Probably need these when replacing the outer:
https://www.opgi.com/chevelle/M240189/

You Might need these too by the look of that Rust.
https://www.opgi.com/chevelle/PZ00629/

And if your replacing the outer's its a good idea to replace the inner's so you probably need these as well:
https://www.opgi.com/chevelle/CH26957/

The thing about rust is its almost always worse once you get in there, These pieces like to rust from inside to the out side! So even if you patch up what you think is bad 6 months later rust is back bubbling up through your paint again.

Another point I would like to make even though after market replacement panels leave a lot to be desired using them is almost always faster and easier than trying to make your own Panels and Patches when their available.

As an example I am going to buy two new Quarter panels from this company for a 70 Chevelle I'm working on.
https://www.opgi.com/chevelle/1970/shee ... s/0815132/
Just so I can cut part of the wheel well off on each, an area about 4 inches by 4 inches it may seem like a waist to many but Its just Faster and easier to make a nice Patch from them than try hand forming what I need.
Can I hand form what I need? Yes BUT The amount of hours I need to make what I need with the tooling I have which is extensive still exceeds the Price of buying the panel already done. "Picking my Battles" My time is better spent on Panels that are Very expensive or flat out unavailable. Plus like I said above once your in there Rust is generally worse than what you can see so I am guarantied to have enough panel to make a Patch from once they get here and I start surgically cutting the rust away to get too good clean metal.

I am a Big fan of leaving as much original panel as I can, I will always prefer a properly patched panel over a Cheap replacement panel ANY day! The Panel is only Original once and saving it is a Priority when possible! a Patched panel may not look as Pretty as a new panel BUT its mostly Original! and Original always fits better & looks better.
Just Like Panel gaps These older cars NEVER had Perfect Panel gaps why so many think they need to add metal or fill the gaps amazes me. Sure way to loose points in a car show in the Original category when Judges inspect the car.

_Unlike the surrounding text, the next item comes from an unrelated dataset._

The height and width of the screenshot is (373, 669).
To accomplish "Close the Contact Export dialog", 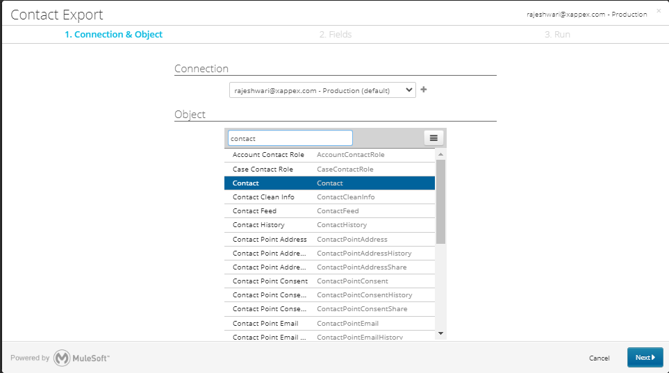I will coord(659,11).
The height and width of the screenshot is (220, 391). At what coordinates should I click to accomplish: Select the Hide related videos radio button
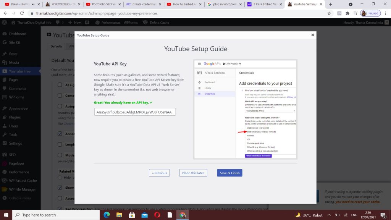[60, 177]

Unless you take your time to install and align the original panels without modifying the panel so there is no added filler metal or filler and even then you can only get close because these cars NEVER had perfect Gaps.
The factory never did this on the assembly lines it just takes to much time they would get it close and have a Tolerance with GO/NO GO Gauges to check and as long as the Go Gage would fit and the no Go wouldn't down the line the car would go.
Dennis Barnett
A&P Mechanic, FCC General radio Telephone Operator
Line Maintenance A&P Mechanic and MOC Tech specialist.